In 2015, the American College of Obstetrics and Gynecology released guidance recommending that patients undergoing certain surgeries be counseled about the option of concurrent salpingectomy for ovarian cancer prevention. Johns Hopkins has since adopted the procedure as best practice, providing salpingectomy to nearly 100% of patients undergoing hysterectomy and approximately 85% of patients opting for surgical sterilizations in the past year. This is substantially better than the national rates of 60% and 20% for hysterectomy and surgical sterilization, respectively.

Stone is now part of Break Through Cancer, which has a project that aims to expand awareness of and access to salpingectomy for ovarian cancer prevention as a means to decrease its death toll. The initiative includes specialists from Johns Hopkins, the Dana-Farber Cancer Institute, Memorial Sloan Kettering Cancer Center, the University of Texas MD Anderson Cancer Center and MIT’s Koch Institute for Integrative Cancer Research. In concert with this effort, Stone is also among the specialists working with the Centers for Disease Control and Prevention to write medical coding for prophylactic salpingectomy. At present, salpingectomy is not universally covered by all insurances, and fixing medical coding is the first necessary step toward removing that barrier.

An article published in JAMA in June by Stone and her main collaborators — Memorial Sloan Kettering gynecologic oncologist Kara Long Roche (a former Johns Hopkins faculty member) and Johns Hopkins general and critical care surgeon Joseph Sakran — made the case for salpingectomy and brought attention to the issues Break Through Cancer is tackling.
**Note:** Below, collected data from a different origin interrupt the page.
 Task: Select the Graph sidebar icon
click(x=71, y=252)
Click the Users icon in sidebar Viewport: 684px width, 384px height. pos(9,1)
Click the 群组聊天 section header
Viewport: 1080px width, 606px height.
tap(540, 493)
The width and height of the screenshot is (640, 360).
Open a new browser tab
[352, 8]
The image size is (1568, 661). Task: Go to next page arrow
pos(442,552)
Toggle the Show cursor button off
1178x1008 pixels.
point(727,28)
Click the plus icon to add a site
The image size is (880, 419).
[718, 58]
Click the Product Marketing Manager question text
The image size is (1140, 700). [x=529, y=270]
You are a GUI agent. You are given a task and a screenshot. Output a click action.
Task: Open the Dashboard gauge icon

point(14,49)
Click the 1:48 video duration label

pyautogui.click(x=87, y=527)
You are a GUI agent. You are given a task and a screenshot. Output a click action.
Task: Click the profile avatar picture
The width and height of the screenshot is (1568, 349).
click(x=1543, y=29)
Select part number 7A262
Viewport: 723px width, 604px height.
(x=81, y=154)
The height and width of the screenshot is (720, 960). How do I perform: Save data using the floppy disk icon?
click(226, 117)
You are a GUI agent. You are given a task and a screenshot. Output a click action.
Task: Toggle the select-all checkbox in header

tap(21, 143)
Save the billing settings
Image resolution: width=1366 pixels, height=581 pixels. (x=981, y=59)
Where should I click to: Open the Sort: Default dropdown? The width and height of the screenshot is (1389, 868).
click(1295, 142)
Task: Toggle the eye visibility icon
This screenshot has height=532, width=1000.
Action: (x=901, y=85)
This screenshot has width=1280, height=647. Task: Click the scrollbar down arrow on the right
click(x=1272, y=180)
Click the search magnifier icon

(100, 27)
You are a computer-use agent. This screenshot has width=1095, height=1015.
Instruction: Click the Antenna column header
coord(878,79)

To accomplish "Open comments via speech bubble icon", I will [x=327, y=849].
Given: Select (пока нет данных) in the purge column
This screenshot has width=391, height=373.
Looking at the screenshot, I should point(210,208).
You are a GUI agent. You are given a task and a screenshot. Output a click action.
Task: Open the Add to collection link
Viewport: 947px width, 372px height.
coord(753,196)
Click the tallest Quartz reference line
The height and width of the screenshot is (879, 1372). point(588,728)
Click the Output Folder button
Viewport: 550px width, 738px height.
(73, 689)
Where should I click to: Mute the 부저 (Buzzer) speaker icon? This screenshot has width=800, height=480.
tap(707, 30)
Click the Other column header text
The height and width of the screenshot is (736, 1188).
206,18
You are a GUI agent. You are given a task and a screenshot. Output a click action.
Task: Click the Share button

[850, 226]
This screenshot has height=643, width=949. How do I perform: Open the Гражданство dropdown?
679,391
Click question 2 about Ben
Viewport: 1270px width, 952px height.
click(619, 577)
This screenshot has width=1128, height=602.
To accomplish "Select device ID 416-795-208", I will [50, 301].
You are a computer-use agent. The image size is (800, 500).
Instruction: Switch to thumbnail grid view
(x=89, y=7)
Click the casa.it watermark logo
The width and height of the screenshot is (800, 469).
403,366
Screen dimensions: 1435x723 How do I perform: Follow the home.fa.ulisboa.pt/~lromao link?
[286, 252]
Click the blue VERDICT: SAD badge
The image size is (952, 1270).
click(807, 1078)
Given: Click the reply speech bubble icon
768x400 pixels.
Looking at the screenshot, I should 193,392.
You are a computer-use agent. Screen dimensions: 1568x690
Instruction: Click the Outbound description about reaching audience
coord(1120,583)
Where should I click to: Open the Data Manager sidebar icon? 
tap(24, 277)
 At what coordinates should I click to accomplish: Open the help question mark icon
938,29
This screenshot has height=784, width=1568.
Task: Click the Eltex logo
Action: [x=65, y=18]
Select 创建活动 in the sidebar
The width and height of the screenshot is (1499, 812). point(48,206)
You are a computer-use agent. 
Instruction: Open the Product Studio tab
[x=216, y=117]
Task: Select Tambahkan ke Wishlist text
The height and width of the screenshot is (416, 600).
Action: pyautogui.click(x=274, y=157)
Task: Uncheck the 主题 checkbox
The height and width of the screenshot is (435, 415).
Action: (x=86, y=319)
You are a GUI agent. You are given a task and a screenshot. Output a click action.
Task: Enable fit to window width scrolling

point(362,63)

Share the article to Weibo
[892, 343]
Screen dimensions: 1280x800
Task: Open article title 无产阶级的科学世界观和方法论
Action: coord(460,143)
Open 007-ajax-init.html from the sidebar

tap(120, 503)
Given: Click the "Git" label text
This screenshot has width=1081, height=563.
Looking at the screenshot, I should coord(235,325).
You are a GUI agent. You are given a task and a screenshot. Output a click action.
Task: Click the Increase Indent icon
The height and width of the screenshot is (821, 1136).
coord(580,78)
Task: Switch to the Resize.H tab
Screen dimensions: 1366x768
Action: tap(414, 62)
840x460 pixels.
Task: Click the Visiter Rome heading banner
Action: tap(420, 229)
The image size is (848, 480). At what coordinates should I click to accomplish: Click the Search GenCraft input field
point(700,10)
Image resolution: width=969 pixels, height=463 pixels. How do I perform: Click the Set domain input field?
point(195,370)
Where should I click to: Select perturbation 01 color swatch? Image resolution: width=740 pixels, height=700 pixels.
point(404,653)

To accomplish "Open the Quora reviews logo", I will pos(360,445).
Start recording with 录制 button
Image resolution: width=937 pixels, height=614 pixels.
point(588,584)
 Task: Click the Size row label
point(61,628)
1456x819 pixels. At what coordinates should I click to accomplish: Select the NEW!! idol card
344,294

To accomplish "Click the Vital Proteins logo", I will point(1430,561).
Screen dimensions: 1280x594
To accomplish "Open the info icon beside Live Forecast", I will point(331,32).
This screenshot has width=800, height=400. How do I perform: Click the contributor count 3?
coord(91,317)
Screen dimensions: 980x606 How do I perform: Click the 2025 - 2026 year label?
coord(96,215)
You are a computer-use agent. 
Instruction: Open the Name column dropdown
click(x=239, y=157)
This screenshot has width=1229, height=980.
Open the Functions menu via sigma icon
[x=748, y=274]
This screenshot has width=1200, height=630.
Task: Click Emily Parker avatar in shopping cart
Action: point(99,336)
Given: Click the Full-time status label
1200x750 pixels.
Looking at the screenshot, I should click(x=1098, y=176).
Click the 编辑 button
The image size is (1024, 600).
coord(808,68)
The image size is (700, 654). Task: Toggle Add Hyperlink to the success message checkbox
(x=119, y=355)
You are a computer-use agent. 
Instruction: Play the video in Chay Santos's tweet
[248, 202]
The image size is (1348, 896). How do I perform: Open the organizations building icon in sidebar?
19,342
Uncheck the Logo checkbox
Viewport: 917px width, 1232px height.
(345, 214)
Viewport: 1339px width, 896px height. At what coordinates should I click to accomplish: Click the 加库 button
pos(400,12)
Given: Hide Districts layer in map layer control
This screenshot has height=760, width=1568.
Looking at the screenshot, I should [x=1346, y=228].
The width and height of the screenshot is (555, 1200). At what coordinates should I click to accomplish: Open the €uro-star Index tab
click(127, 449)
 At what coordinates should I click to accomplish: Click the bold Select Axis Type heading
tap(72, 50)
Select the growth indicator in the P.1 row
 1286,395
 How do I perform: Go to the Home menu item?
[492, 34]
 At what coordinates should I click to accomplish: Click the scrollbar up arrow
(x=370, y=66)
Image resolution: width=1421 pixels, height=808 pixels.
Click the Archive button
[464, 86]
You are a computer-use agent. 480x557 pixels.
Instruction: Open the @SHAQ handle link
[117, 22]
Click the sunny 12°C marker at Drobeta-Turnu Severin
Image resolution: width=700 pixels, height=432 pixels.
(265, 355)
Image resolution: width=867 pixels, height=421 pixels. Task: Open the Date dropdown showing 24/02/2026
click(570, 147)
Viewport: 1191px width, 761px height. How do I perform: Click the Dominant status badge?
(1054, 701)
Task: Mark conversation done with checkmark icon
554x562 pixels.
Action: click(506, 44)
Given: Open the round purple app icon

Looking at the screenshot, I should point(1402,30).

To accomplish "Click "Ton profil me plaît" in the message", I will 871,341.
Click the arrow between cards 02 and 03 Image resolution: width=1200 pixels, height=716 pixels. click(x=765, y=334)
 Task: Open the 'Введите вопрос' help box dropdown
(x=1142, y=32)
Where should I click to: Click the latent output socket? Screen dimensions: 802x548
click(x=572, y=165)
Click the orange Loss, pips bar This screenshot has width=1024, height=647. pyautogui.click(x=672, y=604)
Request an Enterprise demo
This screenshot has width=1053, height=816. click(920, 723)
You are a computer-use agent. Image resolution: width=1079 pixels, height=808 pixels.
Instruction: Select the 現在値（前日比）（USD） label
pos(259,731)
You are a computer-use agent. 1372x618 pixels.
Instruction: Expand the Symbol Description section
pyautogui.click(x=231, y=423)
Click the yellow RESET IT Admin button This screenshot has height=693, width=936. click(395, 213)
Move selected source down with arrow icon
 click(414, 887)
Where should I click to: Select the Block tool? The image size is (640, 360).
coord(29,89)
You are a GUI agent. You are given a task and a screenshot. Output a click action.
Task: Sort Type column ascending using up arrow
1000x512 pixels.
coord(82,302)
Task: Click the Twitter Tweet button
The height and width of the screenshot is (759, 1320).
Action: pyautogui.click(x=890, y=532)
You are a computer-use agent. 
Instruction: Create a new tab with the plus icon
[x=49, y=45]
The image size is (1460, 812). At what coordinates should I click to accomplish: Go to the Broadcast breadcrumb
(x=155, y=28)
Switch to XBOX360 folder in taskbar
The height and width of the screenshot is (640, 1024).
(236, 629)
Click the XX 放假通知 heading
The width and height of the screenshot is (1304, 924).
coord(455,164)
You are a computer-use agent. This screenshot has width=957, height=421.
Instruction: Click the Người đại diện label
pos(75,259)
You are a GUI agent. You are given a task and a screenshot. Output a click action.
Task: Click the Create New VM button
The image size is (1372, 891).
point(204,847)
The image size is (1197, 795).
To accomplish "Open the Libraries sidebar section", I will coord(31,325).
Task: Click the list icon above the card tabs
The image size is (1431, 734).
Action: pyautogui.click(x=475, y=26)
The article is in the top 5% of all research outputs scored by Altmetric, an entity that measures online engagement with scientific articles.

Stone also organized an international task force of obstetric and gynecologic surgeons, gynecologic oncologists, pathologists and epidemiologists to similarly spread awareness and tackle barriers to care that exist on an international scale.

“We’re not talking about just changing practice for Johns Hopkins, we’re talking about changing practice for the U.S. and for the world,” Stone says.